Lodevole l’iniziativa di mettere on line, a disposizione di tutti, questa enorme massa di dati che sono consultabili liberamente sulla piattaforma nazionale IdroGEO (idrogeo.isprambiente.it), un’APP multilingua, open data, accessibile anche da smartphone. Sempre sul sito dell’Ispra sono presenti le mosaicature nazionali di pericolosità in open data, in particolare l’ultima arrivata (2021) ovvero quella relativa alle aree a pericolosità da frana dei Piani di Assetto Idrogeologico (PAI), redatti dalle Autorità di Bacino Distrettuali e, per i territori di rispettiva competenza, dalle Province Autonome di Trento e Bolzano.
Un territorio, quello italiano, naturalmente fragile dal punto di vista idrogeologico con una forte presenza antropica ed uno smisurato patrimonio artistico e culturale sul quale incombe anche lo spettro delle mutazioni climatiche in atto che interessano particolarmente, come noto, soprattutto il bacino del Mediterraneo. La necessità di un quadro conoscitivo approfondito e sempre aggiornato diviene giocoforza il punto di inizio imprescindibile di una qualsiasi politica di gestione del territorio.
Come rappresenta chiaramente il presidente Stefano Laporta nella presentazione dello studio “I dati del Rapporto rappresentano un elemento utile a supporto delle decisioni nell’ambito delle politiche di contrasto al dissesto idrogeologico, comprese quelle previste nel PNRR (Piano Nazionale di Ripresa e Resilienza). In questo ambito, gli indicatori si prestano a essere utilizzati anche per il monitoraggio dell’impatto delle misure della Missione 2 “Rivoluzione verde e transizione ecologica”, Componente 4 “Tutela del Territorio e della risorsa idrica”.
Conoscenza quale strumento strategico per la mitigazione del rischio idrogeologico che consenta “…di costruire una pianificazione territoriale integrata ed efficace che alle tradizionali misure strutturali affianchi misure quali delocalizzazioni, manutenzione del territorio e delle opere di difesa, pratiche sostenibili di uso del suolo, formazione, informazione e preparazione dei soggetti competenti e della popolazione anche attraverso idonei strumenti di comunicazione e diffusione di dati e informazioni…”.
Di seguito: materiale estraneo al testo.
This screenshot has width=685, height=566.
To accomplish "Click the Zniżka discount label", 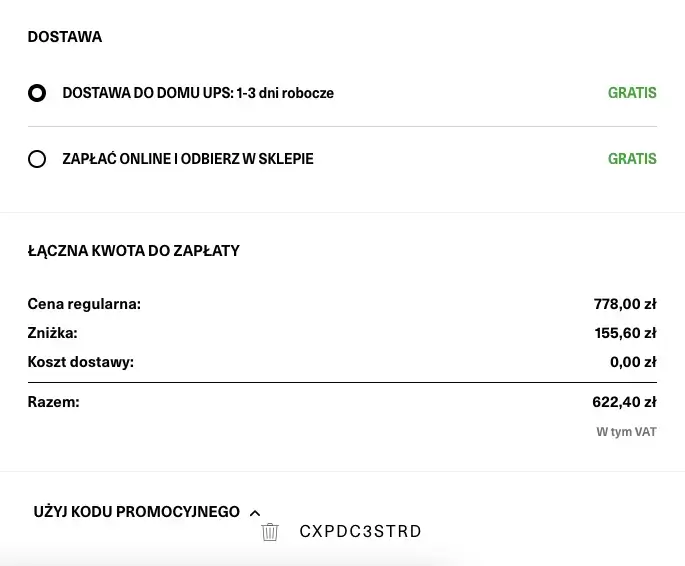I will tap(52, 333).
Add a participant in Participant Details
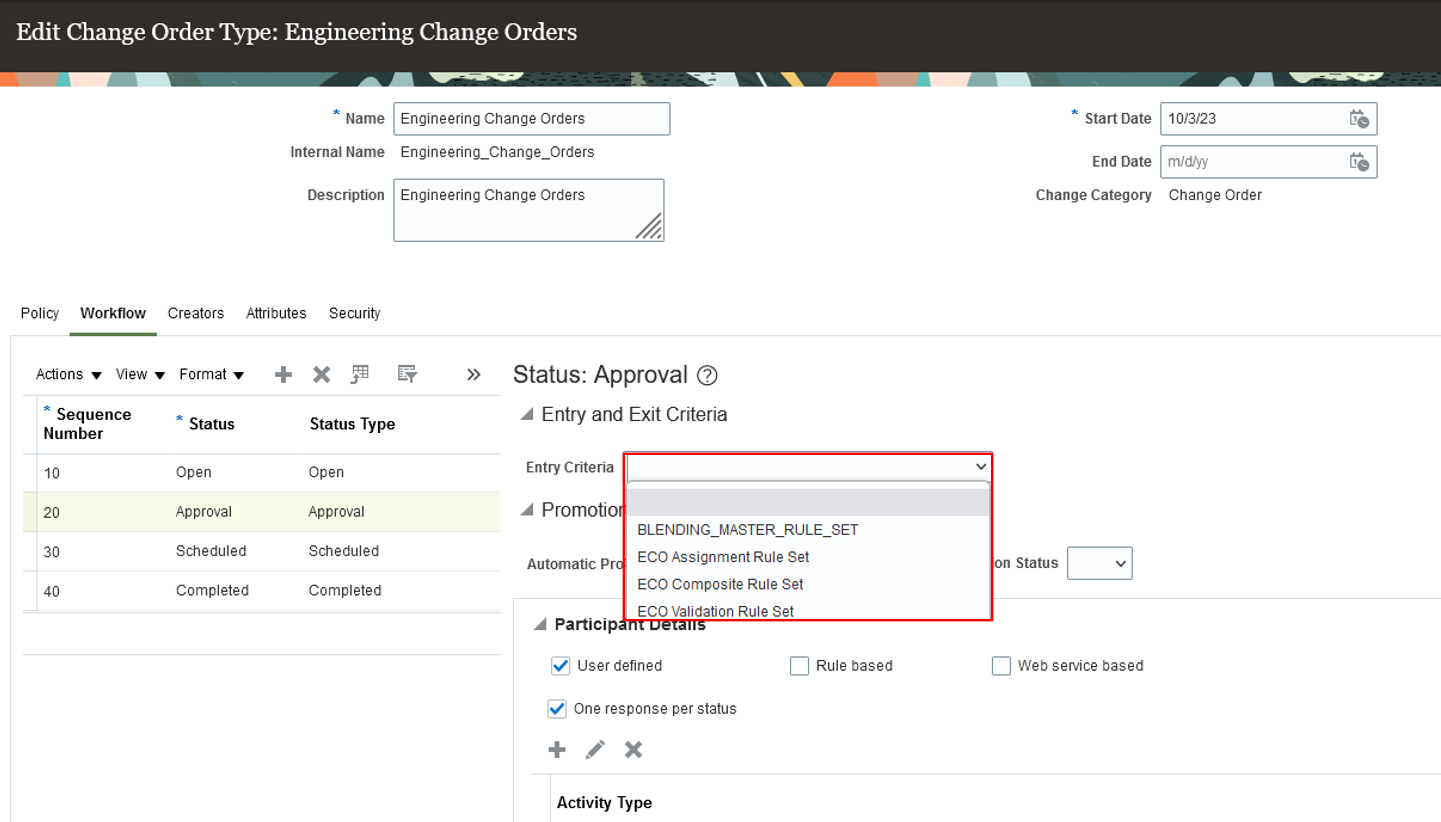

A valle di questi strumenti conoscitivi sempre più raffinati ed approfonditi, nonché democraticamente consultabili, non possiamo che augurarci l’introduzione anche di best practices nella tutela effettiva del territorio italiano distanti dai settarismi ideologici che hanno caratterizzato gli ultimi cinquant’anni di storia del Paese.